# Source data
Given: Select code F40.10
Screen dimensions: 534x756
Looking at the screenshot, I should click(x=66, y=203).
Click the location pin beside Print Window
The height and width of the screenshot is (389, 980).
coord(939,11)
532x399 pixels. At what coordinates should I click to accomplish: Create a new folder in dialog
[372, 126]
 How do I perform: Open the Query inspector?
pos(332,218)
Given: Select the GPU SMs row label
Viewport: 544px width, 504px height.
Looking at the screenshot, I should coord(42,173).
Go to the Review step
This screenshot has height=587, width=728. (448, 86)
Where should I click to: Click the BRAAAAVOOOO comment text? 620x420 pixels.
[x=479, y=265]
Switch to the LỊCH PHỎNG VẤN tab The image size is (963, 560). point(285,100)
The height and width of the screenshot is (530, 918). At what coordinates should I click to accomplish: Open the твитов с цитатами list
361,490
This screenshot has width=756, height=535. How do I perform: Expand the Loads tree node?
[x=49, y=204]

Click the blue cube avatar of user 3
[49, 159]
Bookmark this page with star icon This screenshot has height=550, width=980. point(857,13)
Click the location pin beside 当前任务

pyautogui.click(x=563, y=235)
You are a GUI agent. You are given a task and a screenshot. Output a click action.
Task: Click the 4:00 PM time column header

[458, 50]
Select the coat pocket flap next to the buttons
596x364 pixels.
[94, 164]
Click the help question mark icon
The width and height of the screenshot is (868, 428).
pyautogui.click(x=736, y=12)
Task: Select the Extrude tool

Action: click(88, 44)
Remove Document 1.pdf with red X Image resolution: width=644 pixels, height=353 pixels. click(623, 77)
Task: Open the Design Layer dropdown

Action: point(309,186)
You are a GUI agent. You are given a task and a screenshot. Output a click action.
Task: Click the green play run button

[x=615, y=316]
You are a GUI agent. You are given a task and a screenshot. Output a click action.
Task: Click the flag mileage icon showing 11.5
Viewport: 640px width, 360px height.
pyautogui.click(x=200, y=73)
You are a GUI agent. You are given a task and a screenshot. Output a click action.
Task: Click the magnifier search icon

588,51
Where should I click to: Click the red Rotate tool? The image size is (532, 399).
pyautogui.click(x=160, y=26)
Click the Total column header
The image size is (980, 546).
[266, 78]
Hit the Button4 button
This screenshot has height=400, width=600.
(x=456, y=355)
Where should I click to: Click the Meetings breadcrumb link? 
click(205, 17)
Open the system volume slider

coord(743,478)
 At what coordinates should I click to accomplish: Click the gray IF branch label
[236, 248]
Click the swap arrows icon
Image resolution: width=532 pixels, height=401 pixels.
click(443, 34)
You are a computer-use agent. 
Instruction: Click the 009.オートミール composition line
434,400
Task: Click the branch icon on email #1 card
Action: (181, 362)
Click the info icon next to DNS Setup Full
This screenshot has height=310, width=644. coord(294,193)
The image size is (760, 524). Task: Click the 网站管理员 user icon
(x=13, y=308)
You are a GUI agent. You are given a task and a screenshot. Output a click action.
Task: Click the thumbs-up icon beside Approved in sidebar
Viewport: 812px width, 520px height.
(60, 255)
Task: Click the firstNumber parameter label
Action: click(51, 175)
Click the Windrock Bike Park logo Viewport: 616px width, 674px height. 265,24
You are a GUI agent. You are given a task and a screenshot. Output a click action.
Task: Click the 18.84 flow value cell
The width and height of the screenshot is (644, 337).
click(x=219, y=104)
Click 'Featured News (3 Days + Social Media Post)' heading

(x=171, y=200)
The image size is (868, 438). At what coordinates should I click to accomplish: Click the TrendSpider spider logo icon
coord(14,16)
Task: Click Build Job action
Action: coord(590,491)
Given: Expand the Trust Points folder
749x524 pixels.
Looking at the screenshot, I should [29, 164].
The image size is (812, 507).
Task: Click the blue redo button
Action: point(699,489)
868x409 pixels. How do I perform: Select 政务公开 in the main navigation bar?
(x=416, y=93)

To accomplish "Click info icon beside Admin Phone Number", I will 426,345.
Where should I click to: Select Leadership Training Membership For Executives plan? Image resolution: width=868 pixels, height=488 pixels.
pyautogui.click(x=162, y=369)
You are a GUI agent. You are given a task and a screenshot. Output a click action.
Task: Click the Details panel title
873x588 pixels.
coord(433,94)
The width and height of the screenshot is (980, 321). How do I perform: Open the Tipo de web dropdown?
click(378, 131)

# Exercise
A word-for-word repeat of the full data is needed.

# Solution for this task
Given: Select code F40.10
Screen dimensions: 534x756
Looking at the screenshot, I should click(x=66, y=203).
Click the location pin beside Print Window
The height and width of the screenshot is (389, 980).
coord(939,11)
532x399 pixels. At what coordinates should I click to accomplish: Create a new folder in dialog
[372, 126]
 How do I perform: Open the Query inspector?
pos(332,218)
Given: Select the GPU SMs row label
Viewport: 544px width, 504px height.
Looking at the screenshot, I should coord(42,173).
Go to the Review step
This screenshot has height=587, width=728. (448, 86)
Where should I click to: Click the BRAAAAVOOOO comment text? 620x420 pixels.
[x=479, y=265]
Switch to the LỊCH PHỎNG VẤN tab The image size is (963, 560). point(285,100)
The height and width of the screenshot is (530, 918). At what coordinates should I click to accomplish: Open the твитов с цитатами list
361,490
This screenshot has width=756, height=535. How do I perform: Expand the Loads tree node?
[x=49, y=204]

Click the blue cube avatar of user 3
[49, 159]
Bookmark this page with star icon This screenshot has height=550, width=980. point(857,13)
Click the location pin beside 当前任务

pyautogui.click(x=563, y=235)
You are a GUI agent. You are given a task and a screenshot. Output a click action.
Task: Click the 4:00 PM time column header

[458, 50]
Select the coat pocket flap next to the buttons
596x364 pixels.
[94, 164]
Click the help question mark icon
The width and height of the screenshot is (868, 428).
pyautogui.click(x=736, y=12)
Task: Select the Extrude tool

Action: click(88, 44)
Remove Document 1.pdf with red X Image resolution: width=644 pixels, height=353 pixels. click(623, 77)
Task: Open the Design Layer dropdown

Action: point(309,186)
You are a GUI agent. You are given a task and a screenshot. Output a click action.
Task: Click the green play run button

[x=615, y=316]
You are a GUI agent. You are given a task and a screenshot. Output a click action.
Task: Click the flag mileage icon showing 11.5
Viewport: 640px width, 360px height.
pyautogui.click(x=200, y=73)
You are a GUI agent. You are given a task and a screenshot. Output a click action.
Task: Click the magnifier search icon

588,51
Where should I click to: Click the red Rotate tool? The image size is (532, 399).
pyautogui.click(x=160, y=26)
Click the Total column header
The image size is (980, 546).
[266, 78]
Hit the Button4 button
This screenshot has height=400, width=600.
(x=456, y=355)
Where should I click to: Click the Meetings breadcrumb link? 
click(205, 17)
Open the system volume slider

coord(743,478)
 At what coordinates should I click to accomplish: Click the gray IF branch label
[236, 248]
Click the swap arrows icon
Image resolution: width=532 pixels, height=401 pixels.
click(443, 34)
You are a computer-use agent. 
Instruction: Click the 009.オートミール composition line
434,400
Task: Click the branch icon on email #1 card
Action: (181, 362)
Click the info icon next to DNS Setup Full
This screenshot has height=310, width=644. coord(294,193)
The image size is (760, 524). Task: Click the 网站管理员 user icon
(x=13, y=308)
You are a GUI agent. You are given a task and a screenshot. Output a click action.
Task: Click the thumbs-up icon beside Approved in sidebar
Viewport: 812px width, 520px height.
(60, 255)
Task: Click the firstNumber parameter label
Action: click(51, 175)
Click the Windrock Bike Park logo Viewport: 616px width, 674px height. 265,24
You are a GUI agent. You are given a task and a screenshot. Output a click action.
Task: Click the 18.84 flow value cell
The width and height of the screenshot is (644, 337).
click(x=219, y=104)
Click 'Featured News (3 Days + Social Media Post)' heading

(x=171, y=200)
The image size is (868, 438). At what coordinates should I click to accomplish: Click the TrendSpider spider logo icon
coord(14,16)
Task: Click Build Job action
Action: coord(590,491)
Given: Expand the Trust Points folder
749x524 pixels.
Looking at the screenshot, I should [29, 164].
The image size is (812, 507).
Task: Click the blue redo button
Action: point(699,489)
868x409 pixels. How do I perform: Select 政务公开 in the main navigation bar?
(x=416, y=93)

To accomplish "Click info icon beside Admin Phone Number", I will 426,345.
Where should I click to: Select Leadership Training Membership For Executives plan? Image resolution: width=868 pixels, height=488 pixels.
pyautogui.click(x=162, y=369)
You are a GUI agent. You are given a task and a screenshot. Output a click action.
Task: Click the Details panel title
873x588 pixels.
coord(433,94)
The width and height of the screenshot is (980, 321). How do I perform: Open the Tipo de web dropdown?
click(378, 131)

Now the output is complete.